Left bundle branch block (LBBB) is a common complication following transcatheter aortic valve replacement (TAVR), which can be either transient or persistent (pLBBB). Its long-term impact remains uncertain, though previous studies have linked it to increased risk of ventricular dysfunction and heart failure, with conflicting results as regards mortality.
This prospective, multicenter, observational study included 551 patients undergoing TAVR from 2012 to 2021 at a Swiss center, excluding those with prior conduction disorders, preexisting pacemakers, valve-in-valve procedures, or in-hospital mortality. Patients were classified into two groups: those with pLBBB at discharge (n=85; 15%) and those without LBBB or with transient LBBB (n=466; 85%), and followed up to five years.
Primary endpoint was all-cause mortality and hospitalization for heart failure. Secondary outcomes included need for permanent pacemaker implantation (PPM) and changes in left ventricular ejection fraction (LVEF).
Population mean age was 81, with 58 ± 11% baseline LVEF. 43% of patients were hypertensive, 32% diabetic type 2, and 25% had atrial fibrillation. 78% of cases received a self-expanding valve, and 22% a balloon-expandable valve; predilation was performed in 65% of procedures. The transfemoral approach was used in 92% of patients.
pLBBB was not associated with increased all-cause mortality (HR 1.14; 95% CI: 0.92-1.41; p=0.24) but was linked to higher risk of hospitalization for heart failure (HR 1.34; 95% CI: 1.01-1.76; p=0.04). No significant differences were found in PPM rate (HR 1.45; 95% CI: 0.96-2.18; p=0.07). However, a significant reduction in LVEF was observed among pLBBB patients at follow-up (from 58% ± 11% to 55% ± 12%; p=0.03), while LVEF remained stable among no LBBB patients, or those with transient LBBB (61% ± 10% vs. 60% ± 10%; p=0.45).

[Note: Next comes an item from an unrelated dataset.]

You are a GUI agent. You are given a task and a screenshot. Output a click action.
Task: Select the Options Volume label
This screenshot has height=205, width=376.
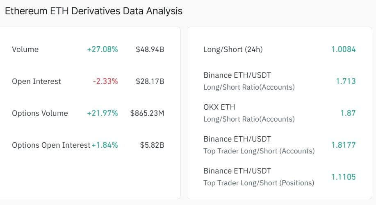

Implantation was significantly deeper in pLBBB patietns (4.0 ± 1.8 mm vs. 3.3 ± 1.8 mm; p<0.01), making this the main predictor of pLBBB. Other contributing factors were also analyzed, including a smaller left ventricular outflow tract diameter and aortic annulus and interventricular septum calcification.
Conclusion
In conclusion, pLBBB occurred in 15% of patients without a history of conduction disorders or pacemakers and was associated with higher risk of hospitalization for heart failure and progressive LVEF deterioration. However, no significant impact was identified on overall mortality or the need for pacemaker implantation.
Original Title: Long-Term Outcomes After Transcatheter Aortic Valve Replacement Complicated by New-Onset Persistent Left Bundle Branch Block.
Reference: Carmen Hodel et al. Catheterization and Cardiovascular Interventions, 2025.